Per Green Hill orrore infinito, c'è chi avvisava delle ispezioni: altra inchiesta

Il pm ha chiesto gli atti per nuovi accertamenti dopo la sentenza di Beatrice Raspa

Un cagnolino salvato da Green Hill  in braccio alla sua nuova padrona (Fotolive)

Un cagnolino salvato da Green Hill in braccio alla sua nuova padrona (Fotolive)

Brescia, 2 febbraio 2015 - Green Hill, e adesso a rischiare guai giudiziari sono i controllori, sospettati di connivenza con i gestori dell’allevamento sequestrato il 18 luglio 2012. A una settimana dalla conclusione del processo di primo grado ai vertici del canile – condannati a un anno e sei mesi la manager Ghislaine Rondot e il veterinario Renzo Graziosi, a un anno il direttore Roberto Bravi, assolto invece il consulente esterno Bernard Gotti – la procura di Brescia ha aperto un nuovo fascicolo. A finire sotto inchiesta stavolta è un veterinario dell’Asl di Lonato, iscritto al registro degli indagati per falso ideologico, maltrattamenti e animalicidio in concorso con coloro che, secondo l’accusa, il medico ha favorito non assolvendo il proprio dovere.

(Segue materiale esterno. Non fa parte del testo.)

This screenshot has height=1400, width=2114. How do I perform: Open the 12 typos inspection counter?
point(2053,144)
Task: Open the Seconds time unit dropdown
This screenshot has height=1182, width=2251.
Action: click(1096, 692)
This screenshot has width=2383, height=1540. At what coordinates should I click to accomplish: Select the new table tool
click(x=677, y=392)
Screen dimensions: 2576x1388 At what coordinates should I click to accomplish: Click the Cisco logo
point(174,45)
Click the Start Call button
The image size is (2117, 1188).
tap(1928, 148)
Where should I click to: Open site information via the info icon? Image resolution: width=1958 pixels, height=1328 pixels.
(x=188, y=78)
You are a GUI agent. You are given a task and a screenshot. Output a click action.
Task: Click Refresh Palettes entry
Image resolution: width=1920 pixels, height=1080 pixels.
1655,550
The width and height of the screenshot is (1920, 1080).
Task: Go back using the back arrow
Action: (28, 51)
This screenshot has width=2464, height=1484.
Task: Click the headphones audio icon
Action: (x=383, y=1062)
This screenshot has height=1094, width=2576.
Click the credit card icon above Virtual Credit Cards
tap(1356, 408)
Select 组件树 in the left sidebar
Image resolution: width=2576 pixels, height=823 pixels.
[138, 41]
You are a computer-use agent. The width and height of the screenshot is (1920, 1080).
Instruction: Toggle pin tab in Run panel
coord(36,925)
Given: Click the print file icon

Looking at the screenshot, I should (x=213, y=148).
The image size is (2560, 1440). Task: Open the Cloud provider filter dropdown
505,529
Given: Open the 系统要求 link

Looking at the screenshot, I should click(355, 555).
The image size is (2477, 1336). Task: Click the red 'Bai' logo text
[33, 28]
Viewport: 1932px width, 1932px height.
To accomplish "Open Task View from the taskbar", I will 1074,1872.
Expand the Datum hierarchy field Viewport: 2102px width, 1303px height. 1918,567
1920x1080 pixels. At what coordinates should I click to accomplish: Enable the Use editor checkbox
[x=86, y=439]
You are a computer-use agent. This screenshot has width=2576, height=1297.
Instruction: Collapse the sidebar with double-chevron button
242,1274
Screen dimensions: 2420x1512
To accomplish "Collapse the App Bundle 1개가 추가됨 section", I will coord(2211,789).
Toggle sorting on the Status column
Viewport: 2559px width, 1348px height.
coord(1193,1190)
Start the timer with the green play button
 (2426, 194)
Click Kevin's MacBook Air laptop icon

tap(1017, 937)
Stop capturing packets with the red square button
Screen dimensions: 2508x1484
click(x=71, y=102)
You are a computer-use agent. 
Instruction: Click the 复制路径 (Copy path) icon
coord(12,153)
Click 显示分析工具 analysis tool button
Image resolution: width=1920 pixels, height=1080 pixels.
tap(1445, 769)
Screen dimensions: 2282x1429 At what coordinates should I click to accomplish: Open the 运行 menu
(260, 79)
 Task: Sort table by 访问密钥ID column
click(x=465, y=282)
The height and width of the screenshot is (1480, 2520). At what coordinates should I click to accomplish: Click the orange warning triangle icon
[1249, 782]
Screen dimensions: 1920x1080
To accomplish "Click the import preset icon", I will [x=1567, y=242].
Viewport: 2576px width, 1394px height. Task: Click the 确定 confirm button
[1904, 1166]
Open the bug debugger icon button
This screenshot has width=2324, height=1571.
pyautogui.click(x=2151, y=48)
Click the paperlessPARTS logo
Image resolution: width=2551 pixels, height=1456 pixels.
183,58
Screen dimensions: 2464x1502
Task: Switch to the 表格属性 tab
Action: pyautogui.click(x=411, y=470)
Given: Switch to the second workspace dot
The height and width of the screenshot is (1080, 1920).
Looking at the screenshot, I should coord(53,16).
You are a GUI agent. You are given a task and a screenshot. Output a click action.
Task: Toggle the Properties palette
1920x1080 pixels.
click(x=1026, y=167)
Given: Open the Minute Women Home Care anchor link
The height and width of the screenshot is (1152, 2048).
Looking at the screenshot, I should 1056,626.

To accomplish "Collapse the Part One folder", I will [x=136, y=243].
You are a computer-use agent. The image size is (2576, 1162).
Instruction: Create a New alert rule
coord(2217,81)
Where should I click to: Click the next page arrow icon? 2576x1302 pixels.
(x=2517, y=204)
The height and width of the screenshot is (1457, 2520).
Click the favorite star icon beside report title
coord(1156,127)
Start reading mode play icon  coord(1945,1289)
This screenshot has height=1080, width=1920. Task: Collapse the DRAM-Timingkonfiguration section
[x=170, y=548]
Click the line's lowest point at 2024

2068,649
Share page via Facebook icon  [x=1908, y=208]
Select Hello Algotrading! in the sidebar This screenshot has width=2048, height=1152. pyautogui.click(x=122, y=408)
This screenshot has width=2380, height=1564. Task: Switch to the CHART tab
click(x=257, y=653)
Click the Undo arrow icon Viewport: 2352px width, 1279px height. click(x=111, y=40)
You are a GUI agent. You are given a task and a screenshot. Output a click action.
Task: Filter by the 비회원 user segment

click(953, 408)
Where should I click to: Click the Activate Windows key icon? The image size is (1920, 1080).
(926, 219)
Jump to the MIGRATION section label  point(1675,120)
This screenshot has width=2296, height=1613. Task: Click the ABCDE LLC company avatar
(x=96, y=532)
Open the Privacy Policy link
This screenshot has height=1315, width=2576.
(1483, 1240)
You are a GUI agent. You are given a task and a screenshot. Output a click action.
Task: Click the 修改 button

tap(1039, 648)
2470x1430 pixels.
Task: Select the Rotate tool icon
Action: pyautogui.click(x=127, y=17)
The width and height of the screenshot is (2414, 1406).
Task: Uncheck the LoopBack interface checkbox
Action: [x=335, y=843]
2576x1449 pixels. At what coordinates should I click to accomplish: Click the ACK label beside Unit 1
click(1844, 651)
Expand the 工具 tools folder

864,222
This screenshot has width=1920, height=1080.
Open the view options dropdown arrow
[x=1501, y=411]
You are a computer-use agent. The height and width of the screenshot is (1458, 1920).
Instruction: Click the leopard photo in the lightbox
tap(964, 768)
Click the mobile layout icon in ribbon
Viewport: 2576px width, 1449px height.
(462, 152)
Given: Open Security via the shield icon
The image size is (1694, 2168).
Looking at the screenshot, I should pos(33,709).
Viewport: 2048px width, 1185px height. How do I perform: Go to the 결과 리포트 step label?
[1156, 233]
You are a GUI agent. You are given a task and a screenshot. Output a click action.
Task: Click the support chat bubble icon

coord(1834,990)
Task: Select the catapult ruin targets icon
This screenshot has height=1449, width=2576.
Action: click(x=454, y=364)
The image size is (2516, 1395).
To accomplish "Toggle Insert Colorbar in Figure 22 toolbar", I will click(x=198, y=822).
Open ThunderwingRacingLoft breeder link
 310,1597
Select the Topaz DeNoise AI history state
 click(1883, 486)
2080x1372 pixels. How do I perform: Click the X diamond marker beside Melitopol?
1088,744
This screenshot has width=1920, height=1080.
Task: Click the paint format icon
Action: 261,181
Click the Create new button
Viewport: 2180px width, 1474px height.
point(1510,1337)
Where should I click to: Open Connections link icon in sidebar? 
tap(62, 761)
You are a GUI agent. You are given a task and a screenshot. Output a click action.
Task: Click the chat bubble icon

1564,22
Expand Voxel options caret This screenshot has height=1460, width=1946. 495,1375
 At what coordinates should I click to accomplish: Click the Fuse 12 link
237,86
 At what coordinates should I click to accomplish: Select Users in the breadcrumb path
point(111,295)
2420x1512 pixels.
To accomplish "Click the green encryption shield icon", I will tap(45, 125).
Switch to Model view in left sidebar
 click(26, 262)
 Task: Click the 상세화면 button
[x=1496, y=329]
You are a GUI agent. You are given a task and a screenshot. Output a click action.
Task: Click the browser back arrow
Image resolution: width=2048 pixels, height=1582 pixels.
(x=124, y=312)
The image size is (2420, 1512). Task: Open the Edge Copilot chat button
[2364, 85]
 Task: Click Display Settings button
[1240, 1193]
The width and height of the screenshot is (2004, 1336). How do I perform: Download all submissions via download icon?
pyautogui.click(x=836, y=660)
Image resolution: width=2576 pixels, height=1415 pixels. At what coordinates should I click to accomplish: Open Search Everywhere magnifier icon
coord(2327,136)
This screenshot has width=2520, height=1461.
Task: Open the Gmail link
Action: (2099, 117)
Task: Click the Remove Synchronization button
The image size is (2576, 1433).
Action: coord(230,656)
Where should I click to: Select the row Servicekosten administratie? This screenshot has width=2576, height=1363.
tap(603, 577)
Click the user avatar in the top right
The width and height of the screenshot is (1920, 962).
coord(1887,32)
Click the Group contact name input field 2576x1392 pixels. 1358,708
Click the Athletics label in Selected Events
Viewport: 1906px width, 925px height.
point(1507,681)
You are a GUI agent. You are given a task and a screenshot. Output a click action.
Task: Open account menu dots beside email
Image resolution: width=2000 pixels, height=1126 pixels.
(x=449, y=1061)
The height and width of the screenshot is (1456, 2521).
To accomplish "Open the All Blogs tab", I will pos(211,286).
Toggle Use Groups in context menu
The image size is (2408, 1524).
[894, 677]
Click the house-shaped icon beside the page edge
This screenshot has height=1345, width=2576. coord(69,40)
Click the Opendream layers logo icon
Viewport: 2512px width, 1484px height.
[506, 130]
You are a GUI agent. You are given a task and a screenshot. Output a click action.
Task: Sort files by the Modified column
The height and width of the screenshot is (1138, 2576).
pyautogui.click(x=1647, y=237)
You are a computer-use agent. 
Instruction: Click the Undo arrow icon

Il caso dei tremila beagle salvati dal destino dei laboratori scientifici, che tanto ha appassionato gli animalisti, è dunque destinato a tenere ancora banco. Il pm Ambrogio Cassiani, lo stesso che ha proceduto nei confronti dei gestori di Green Hill, adesso vuole chiarire perché per anni i cinque capannoni che sorgevano sul colle san Zeno a Montichiari uscissero sempre indenni dalle verifiche da parte delle autorità preposte. “Tutto in regola” era il leitmotif delle ispezioni al canile, già al centro di una precedente inchiesta archiviata proprio sulla scorta dell’esito positivo dei controlli. L’idea sulla quale il sostituto procuratore lavorerà - l’allevamento aveva qualche “protettore”? - è stata ampiamente discussa in aula nell’ambito del recente processo.

«La difesa per dimostrare che Green Hill agiva dentro le regole ha prodotto tutti i verbali delle ispezioni effettuate dall’Asl dal 2003 al 2012 – aveva sottolineato Cassiani durante la requisitoria -. Quelle ispezioni però, qualora venivano eseguite, erano troppo sommarie. E poi erano preordinate. Le email scambiate tra gli imputati mostrano una prassi sedimentata di avvisi per tempo». Il pm ha parlato di una sorta di “patto di non aggressione” tra i vertici dell’allevamento e i controllori.

«Green Hill era una struttura di grande complessità, tanto che per perquisirlo a luglio 2012 io e la Forestale ci abbiamo messo dalle 9 del mattino alle 4 di notte. Da questi verbali invece emerge che le verifiche duravano non più di due ore. Avvenivano frazionate in più giorni, e i gestori ne erano sempre al corrente. Oppure addirittura i moduli a crocette venivano riempiti domandando direttamente a Rondot e Graziosi». E ancora: per Cassiani la prova delle “soffiate” è in una serie di email nelle quali gli imputati facevano riferimento ad alcuni suggerimenti offerti dal medico (ora inquisito) perché l’allevamento in vista di un’imminente visita degli ispettori del Pirellone si mettesse in regola sul fronte degli spazi, della temperatura e dell’eccessivo affollamento. «La prassi degli avvisi era così sedimentata che in un caso un dipendente lamentava che il preavviso di solo mezz’ora era troppo esiguo».